Since that meeting God has continued to show me what my part is in this healing journey.  It's not easy but with God all things are possible. I have spent time searching the Bible for wisdom on how to do this job well and truthfully, I have questioned God on why me? too many times to count. Incidentally, He always answers that question with why not you?! LOL! 

Since Ryan left for boot camp God has used this time to whisper things into my heart about Connor I had never realized before. He is giving me new eyes to see him with. I've seen how very much he is like Ryan as far as personality, heart, charm. Also, Ryan was always telling me what a great mom I am, how much he loved me.....encouraging things. Connor has taken it upon himself to continue this practice in Ryan's place. Makes me tear up to type that. He tells me numerous times a day he loves me. He makes it a point to hug and kiss me and tell me "you're the best mom". If you remember that was what my Ryan always texted me: U R the best!  Oh my, the emotions....

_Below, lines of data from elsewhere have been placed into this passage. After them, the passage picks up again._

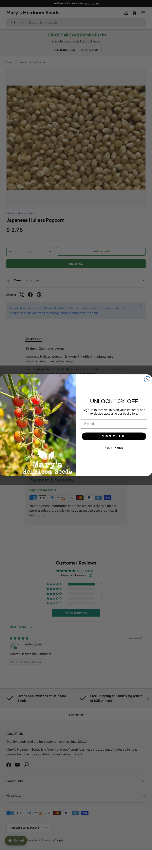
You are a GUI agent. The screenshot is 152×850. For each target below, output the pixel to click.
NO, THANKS (114, 448)
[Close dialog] (147, 379)
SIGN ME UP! (114, 436)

So where does that leave us??  Maybe not completed healed but well on our way.  I no longer see him as R.A.D. (Reactive Attachment Disorder). Those letters now stand for Redeemed and Delivered to us. Will we still have rough days? Absolutely, he is a child with a sin nature after all. In fact, today was one of the roughest days we've had in awhile. That's why I posted this tonight, because I needed to remind myself of what God has done and continues to do and to share that hope with others walking this incredibly daunting journey! 

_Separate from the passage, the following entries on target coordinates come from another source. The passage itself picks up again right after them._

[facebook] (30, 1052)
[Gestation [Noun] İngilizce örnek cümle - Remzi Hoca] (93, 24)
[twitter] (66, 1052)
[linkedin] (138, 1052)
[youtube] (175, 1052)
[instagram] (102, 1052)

Seven years....7 very long, hard, heartbreaking years. I don't want to minimalize that but I do want to plant seeds of hope for those of you with children with attachment issues. 
God is who He says He is.
 God does what He says He will do.  
I just have to look at Connor to see the truth in those statements! 

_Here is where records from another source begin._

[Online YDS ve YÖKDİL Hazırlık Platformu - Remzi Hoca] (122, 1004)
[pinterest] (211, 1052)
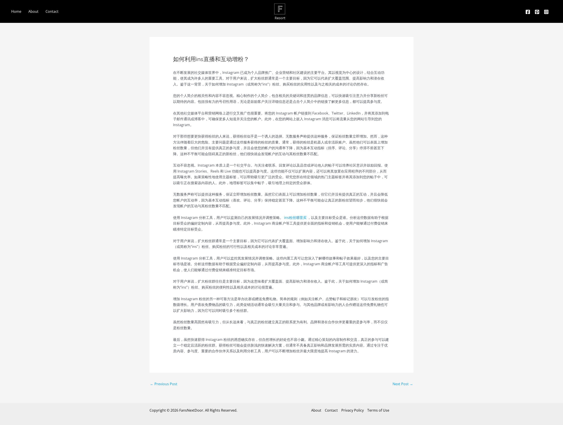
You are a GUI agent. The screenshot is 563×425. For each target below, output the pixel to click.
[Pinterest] (537, 11)
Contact (52, 11)
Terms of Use (378, 410)
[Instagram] (546, 11)
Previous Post (163, 383)
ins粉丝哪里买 (295, 217)
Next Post (403, 383)
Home (16, 11)
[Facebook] (527, 11)
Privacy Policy (352, 410)
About (33, 11)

 9-12"If you get rid of unfair practices, 
   quit blaming victims, 
   quit gossiping about other people's sins,
If you are generous with the hungry 
   and start giving yourselves to the down-and-out,
Your lives will begin to glow in the darkness, 
   your shadowed lives will be bathed in sunlight.
I will always show you where to go. 
   I'll give you a full life in the emptiest of places— 
   firm muscles, strong bones.
You'll be like a well-watered garden, 
   a gurgling spring that never runs dry.
You'll use the old rubble of past lives to build anew, 
   rebuild the foundations from out of your past.
You'll be known as those who can fix anything, 
   restore old ruins, rebuild and renovate, 
   make the community livable again.
Isaiah 58: 9-12 The Message



6 comments:

Tereasa said...

Praise God, Lisa! This is what I've been trying to say! It is about us!!! In fact, I typed a post (not to be published until Wed.) right before coming over to check on you. In the post, I stated that we are the ones that need to change. I am in constant need of change. I, too, am the one with RAD. (I've already told you that, though.) So glad you are there, girl. So glad! I am completely impressed by your experience with prayer counseling. Sounds sooooo wonderful!!!! woo-hoo!

Mama in Uganda said...

I do not visit your blog often, due to time and internet access {we live in a remote region of Africa}, but this post has blessed me. I believed you emailed me once many years ago...and this is exactly what I had prayed for in you and your son!

Thank you Jesus, only YOU.

Love,
Summer

NeeCee said...

Love it! Shane and I are making strides. God has filled me with such patience with him. No matter what happens, I can maintain my calm. Now I'm praying for my husband. Gary is struggling mightily with him. He has no patience and everything is a fight. ::sigh::

Tereasa said...

You know, I hope my comment didn't sound like a "told you so." It was meant like, "You took the words right out of my mouth!" I've kind of worried about that for a few days and thought I'd better just come over and clear that up. ;) love ya.

waldenbunch said...

What a blessing! What strength you've been given to be God's hands and feet. This is truly the hardest job I've ever had but I know God has used my adopted children to change ME. Whether or no they are transformed by God is up to them. But I'm not the same person I was 12 years ago. Redeemed and Delivered. I adore that! Will hare it with my kids tomorrow. God bless you!

Debbie said...

Praising God for those whispers of healing and hope.